----- Data to process -----
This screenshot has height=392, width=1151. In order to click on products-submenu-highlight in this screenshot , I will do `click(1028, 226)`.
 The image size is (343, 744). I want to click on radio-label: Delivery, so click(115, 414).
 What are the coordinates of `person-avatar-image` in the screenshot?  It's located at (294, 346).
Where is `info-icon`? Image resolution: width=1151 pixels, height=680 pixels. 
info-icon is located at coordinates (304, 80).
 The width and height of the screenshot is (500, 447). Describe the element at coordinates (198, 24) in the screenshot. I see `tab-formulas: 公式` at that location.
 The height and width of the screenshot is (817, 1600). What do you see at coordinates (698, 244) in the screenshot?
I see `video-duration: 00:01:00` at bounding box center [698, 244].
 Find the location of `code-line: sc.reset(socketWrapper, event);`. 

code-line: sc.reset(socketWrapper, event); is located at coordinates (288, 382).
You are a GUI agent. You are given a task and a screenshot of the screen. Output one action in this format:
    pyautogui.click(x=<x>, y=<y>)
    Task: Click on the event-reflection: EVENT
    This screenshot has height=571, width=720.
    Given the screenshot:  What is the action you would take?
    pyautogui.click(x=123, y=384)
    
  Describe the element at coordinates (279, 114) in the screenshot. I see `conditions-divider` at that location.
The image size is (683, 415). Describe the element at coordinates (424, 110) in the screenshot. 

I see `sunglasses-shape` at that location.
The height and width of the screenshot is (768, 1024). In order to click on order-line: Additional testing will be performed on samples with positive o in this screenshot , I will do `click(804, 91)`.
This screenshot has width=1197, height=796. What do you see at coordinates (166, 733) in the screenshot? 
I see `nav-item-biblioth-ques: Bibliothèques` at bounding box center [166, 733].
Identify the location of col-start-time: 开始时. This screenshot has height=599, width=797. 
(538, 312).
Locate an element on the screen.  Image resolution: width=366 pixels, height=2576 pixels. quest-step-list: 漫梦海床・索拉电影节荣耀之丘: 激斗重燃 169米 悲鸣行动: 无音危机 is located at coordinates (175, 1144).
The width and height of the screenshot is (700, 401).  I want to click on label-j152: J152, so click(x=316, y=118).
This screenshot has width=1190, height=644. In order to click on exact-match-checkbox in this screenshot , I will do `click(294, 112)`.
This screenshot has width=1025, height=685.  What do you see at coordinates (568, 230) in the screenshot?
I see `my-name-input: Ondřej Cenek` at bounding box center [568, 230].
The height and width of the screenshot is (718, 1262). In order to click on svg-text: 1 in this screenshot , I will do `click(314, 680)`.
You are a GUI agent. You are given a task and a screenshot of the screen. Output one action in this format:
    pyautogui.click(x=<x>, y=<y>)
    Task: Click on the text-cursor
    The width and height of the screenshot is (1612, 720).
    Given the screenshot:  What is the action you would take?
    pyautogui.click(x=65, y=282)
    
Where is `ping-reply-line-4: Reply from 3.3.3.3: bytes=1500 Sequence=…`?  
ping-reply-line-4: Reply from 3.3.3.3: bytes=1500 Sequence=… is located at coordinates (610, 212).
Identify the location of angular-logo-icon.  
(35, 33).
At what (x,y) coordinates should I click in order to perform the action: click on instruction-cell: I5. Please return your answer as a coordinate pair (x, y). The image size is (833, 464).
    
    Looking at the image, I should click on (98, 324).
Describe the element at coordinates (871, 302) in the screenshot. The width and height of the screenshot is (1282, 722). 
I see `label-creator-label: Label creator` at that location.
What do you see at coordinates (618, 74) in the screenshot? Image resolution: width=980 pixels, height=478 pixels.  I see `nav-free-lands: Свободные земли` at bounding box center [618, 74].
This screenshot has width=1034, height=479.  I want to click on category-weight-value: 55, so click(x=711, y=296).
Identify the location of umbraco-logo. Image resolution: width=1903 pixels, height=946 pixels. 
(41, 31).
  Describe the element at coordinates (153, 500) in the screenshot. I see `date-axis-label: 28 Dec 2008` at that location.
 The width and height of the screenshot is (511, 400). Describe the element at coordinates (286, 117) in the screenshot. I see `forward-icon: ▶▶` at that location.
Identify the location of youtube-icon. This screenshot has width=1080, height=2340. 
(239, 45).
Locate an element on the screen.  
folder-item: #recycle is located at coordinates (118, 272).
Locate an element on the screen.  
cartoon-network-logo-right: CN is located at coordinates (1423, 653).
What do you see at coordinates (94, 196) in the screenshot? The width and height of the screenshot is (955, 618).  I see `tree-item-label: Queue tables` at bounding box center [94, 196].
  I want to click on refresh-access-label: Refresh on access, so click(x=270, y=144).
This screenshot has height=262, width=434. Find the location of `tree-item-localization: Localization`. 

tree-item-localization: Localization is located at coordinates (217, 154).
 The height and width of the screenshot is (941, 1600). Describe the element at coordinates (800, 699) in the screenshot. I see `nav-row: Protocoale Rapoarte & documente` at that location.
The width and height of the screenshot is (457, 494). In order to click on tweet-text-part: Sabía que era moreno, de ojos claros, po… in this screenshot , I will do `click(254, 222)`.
-----
#### Task description:
Put every line of the items above into a Markdown table with the columns Row and Line, numbering the rows and leaving out any blank lines.

#### Solution:
| Row | Line |
|---|---|
| 1 | This screenshot has height=392, width=1151. In order to click on products-submenu-highlight in this screenshot , I will do `click(1028, 226)`. |
| 2 |  The image size is (343, 744). I want to click on radio-label: Delivery, so click(115, 414). |
| 3 |  What are the coordinates of `person-avatar-image` in the screenshot?  It's located at (294, 346). |
| 4 | Where is `info-icon`? Image resolution: width=1151 pixels, height=680 pixels.  |
| 5 | info-icon is located at coordinates (304, 80). |
| 6 |  The width and height of the screenshot is (500, 447). Describe the element at coordinates (198, 24) in the screenshot. I see `tab-formulas: 公式` at that location. |
| 7 |  The height and width of the screenshot is (817, 1600). What do you see at coordinates (698, 244) in the screenshot? |
| 8 | I see `video-duration: 00:01:00` at bounding box center [698, 244]. |
| 9 |  Find the location of `code-line: sc.reset(socketWrapper, event);`.  |
| 10 | code-line: sc.reset(socketWrapper, event); is located at coordinates (288, 382). |
| 11 | You are a GUI agent. You are given a task and a screenshot of the screen. Output one action in this format: |
| 12 |     pyautogui.click(x=<x>, y=<y>) |
| 13 |     Task: Click on the event-reflection: EVENT |
| 14 |     This screenshot has height=571, width=720. |
| 15 |     Given the screenshot:  What is the action you would take? |
| 16 |     pyautogui.click(x=123, y=384) |
| 17 |   Describe the element at coordinates (279, 114) in the screenshot. I see `conditions-divider` at that location. |
| 18 | The image size is (683, 415). Describe the element at coordinates (424, 110) in the screenshot.  |
| 19 | I see `sunglasses-shape` at that location. |
| 20 | The height and width of the screenshot is (768, 1024). In order to click on order-line: Additional testing will be performed on samples with positive o in this screenshot , I will do `click(804, 91)`. |
| 21 | This screenshot has width=1197, height=796. What do you see at coordinates (166, 733) in the screenshot?  |
| 22 | I see `nav-item-biblioth-ques: Bibliothèques` at bounding box center [166, 733]. |
| 23 | Identify the location of col-start-time: 开始时. This screenshot has height=599, width=797.  |
| 24 | (538, 312). |
| 25 | Locate an element on the screen.  Image resolution: width=366 pixels, height=2576 pixels. quest-step-list: 漫梦海床・索拉电影节荣耀之丘: 激斗重燃 169米 悲鸣行动: 无音危机 is located at coordinates (175, 1144). |
| 26 | The width and height of the screenshot is (700, 401).  I want to click on label-j152: J152, so click(x=316, y=118). |
| 27 | This screenshot has width=1190, height=644. In order to click on exact-match-checkbox in this screenshot , I will do `click(294, 112)`. |
| 28 | This screenshot has width=1025, height=685.  What do you see at coordinates (568, 230) in the screenshot? |
| 29 | I see `my-name-input: Ondřej Cenek` at bounding box center [568, 230]. |
| 30 | The height and width of the screenshot is (718, 1262). In order to click on svg-text: 1 in this screenshot , I will do `click(314, 680)`. |
| 31 | You are a GUI agent. You are given a task and a screenshot of the screen. Output one action in this format: |
| 32 |     pyautogui.click(x=<x>, y=<y>) |
| 33 |     Task: Click on the text-cursor |
| 34 |     The width and height of the screenshot is (1612, 720). |
| 35 |     Given the screenshot:  What is the action you would take? |
| 36 |     pyautogui.click(x=65, y=282) |
| 37 | Where is `ping-reply-line-4: Reply from 3.3.3.3: bytes=1500 Sequence=…`?   |
| 38 | ping-reply-line-4: Reply from 3.3.3.3: bytes=1500 Sequence=… is located at coordinates (610, 212). |
| 39 | Identify the location of angular-logo-icon.   |
| 40 | (35, 33). |
| 41 | At what (x,y) coordinates should I click in order to perform the action: click on instruction-cell: I5. Please return your answer as a coordinate pair (x, y). The image size is (833, 464). |
| 42 |     Looking at the image, I should click on (98, 324). |
| 43 | Describe the element at coordinates (871, 302) in the screenshot. The width and height of the screenshot is (1282, 722).  |
| 44 | I see `label-creator-label: Label creator` at that location. |
| 45 | What do you see at coordinates (618, 74) in the screenshot? Image resolution: width=980 pixels, height=478 pixels.  I see `nav-free-lands: Свободные земли` at bounding box center [618, 74]. |
| 46 | This screenshot has width=1034, height=479.  I want to click on category-weight-value: 55, so click(x=711, y=296). |
| 47 | Identify the location of umbraco-logo. Image resolution: width=1903 pixels, height=946 pixels.  |
| 48 | (41, 31). |
| 49 |   Describe the element at coordinates (153, 500) in the screenshot. I see `date-axis-label: 28 Dec 2008` at that location. |
| 50 |  The width and height of the screenshot is (511, 400). Describe the element at coordinates (286, 117) in the screenshot. I see `forward-icon: ▶▶` at that location. |
| 51 | Identify the location of youtube-icon. This screenshot has width=1080, height=2340.  |
| 52 | (239, 45). |
| 53 | Locate an element on the screen.   |
| 54 | folder-item: #recycle is located at coordinates (118, 272). |
| 55 | Locate an element on the screen.   |
| 56 | cartoon-network-logo-right: CN is located at coordinates (1423, 653). |
| 57 | What do you see at coordinates (94, 196) in the screenshot? The width and height of the screenshot is (955, 618).  I see `tree-item-label: Queue tables` at bounding box center [94, 196]. |
| 58 |   I want to click on refresh-access-label: Refresh on access, so click(x=270, y=144). |
| 59 | This screenshot has height=262, width=434. Find the location of `tree-item-localization: Localization`.  |
| 60 | tree-item-localization: Localization is located at coordinates (217, 154). |
| 61 |  The height and width of the screenshot is (941, 1600). Describe the element at coordinates (800, 699) in the screenshot. I see `nav-row: Protocoale Rapoarte & documente` at that location. |
| 62 | The width and height of the screenshot is (457, 494). In order to click on tweet-text-part: Sabía que era moreno, de ojos claros, po… in this screenshot , I will do `click(254, 222)`. |